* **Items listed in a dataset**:
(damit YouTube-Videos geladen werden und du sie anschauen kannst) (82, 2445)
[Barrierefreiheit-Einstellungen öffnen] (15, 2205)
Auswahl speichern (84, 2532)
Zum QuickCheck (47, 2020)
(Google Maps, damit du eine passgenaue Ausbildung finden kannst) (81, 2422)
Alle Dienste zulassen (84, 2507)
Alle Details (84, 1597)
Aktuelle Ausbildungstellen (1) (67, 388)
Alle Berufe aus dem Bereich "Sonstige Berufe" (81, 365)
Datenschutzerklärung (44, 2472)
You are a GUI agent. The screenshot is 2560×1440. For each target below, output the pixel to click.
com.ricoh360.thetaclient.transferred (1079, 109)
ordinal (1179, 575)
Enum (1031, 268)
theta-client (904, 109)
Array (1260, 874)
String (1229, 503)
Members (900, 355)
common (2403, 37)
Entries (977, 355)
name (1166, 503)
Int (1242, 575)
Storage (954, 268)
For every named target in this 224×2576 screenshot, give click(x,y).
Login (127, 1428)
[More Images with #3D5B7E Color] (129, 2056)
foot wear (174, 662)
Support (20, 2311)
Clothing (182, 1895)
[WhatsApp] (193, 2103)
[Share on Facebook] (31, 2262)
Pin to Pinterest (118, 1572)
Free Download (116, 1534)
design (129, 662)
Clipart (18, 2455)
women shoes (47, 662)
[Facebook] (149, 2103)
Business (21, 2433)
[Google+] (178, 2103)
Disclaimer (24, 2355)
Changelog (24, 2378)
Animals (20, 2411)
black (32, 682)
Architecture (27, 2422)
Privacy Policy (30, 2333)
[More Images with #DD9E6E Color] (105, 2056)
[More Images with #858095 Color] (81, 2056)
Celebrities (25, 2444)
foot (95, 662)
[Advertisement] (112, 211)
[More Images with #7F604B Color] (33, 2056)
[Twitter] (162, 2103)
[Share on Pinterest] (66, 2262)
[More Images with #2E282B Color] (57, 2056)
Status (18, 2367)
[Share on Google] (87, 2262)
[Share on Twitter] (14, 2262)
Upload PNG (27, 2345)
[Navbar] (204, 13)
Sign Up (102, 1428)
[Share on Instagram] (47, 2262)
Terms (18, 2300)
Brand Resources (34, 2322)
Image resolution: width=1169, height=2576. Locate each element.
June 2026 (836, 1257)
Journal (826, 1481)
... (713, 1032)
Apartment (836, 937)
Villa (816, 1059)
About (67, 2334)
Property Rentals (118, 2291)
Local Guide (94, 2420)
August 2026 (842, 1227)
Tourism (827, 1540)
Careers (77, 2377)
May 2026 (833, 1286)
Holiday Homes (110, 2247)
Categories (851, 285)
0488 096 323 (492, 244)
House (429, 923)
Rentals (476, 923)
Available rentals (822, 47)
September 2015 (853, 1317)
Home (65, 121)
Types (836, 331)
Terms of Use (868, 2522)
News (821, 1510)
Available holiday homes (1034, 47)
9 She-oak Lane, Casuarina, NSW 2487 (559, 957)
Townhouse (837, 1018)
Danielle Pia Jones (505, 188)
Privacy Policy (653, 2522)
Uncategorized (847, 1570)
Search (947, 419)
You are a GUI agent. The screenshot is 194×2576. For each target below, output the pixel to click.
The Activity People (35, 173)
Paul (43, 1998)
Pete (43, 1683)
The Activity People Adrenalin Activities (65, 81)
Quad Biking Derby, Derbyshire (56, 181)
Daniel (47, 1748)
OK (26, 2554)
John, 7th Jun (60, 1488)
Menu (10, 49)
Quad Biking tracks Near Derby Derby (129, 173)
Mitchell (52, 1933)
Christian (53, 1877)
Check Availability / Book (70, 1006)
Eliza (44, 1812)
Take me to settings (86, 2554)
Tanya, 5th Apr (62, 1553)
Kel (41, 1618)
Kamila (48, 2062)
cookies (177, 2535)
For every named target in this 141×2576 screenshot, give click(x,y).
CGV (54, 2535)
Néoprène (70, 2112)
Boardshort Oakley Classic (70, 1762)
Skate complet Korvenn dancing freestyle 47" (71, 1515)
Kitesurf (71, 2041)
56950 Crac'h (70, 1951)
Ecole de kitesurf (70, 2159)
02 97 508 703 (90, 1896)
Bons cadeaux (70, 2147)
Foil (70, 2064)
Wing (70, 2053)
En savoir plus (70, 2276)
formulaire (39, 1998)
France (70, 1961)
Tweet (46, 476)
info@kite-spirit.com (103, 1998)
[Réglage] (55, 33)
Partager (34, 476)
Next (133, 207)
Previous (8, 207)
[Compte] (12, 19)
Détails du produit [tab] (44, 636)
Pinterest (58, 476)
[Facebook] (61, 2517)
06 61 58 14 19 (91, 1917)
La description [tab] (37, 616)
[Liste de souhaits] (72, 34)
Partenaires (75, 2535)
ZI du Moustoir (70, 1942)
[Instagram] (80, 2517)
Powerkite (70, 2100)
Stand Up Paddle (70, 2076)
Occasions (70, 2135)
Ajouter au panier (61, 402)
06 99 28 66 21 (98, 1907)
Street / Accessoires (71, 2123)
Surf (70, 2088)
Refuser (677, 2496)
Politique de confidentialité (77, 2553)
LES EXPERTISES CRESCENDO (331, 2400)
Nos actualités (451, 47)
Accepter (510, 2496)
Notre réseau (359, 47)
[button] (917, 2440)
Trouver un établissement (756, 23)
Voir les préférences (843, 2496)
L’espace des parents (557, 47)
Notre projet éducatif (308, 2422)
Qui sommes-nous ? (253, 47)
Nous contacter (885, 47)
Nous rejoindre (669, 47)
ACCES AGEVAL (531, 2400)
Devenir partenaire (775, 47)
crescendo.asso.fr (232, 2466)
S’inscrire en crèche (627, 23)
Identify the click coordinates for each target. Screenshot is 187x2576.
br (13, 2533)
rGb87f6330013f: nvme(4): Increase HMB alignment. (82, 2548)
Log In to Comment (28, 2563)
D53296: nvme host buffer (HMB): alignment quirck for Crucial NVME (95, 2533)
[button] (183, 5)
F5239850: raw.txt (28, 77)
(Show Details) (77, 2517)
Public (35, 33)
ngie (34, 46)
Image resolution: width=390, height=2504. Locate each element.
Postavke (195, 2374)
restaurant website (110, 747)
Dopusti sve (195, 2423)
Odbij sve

* **TASK DETAILS**: What is the number of lines in the entries above that include the word "this"? Answer with that number alone.

* **THE ANSWER**: 2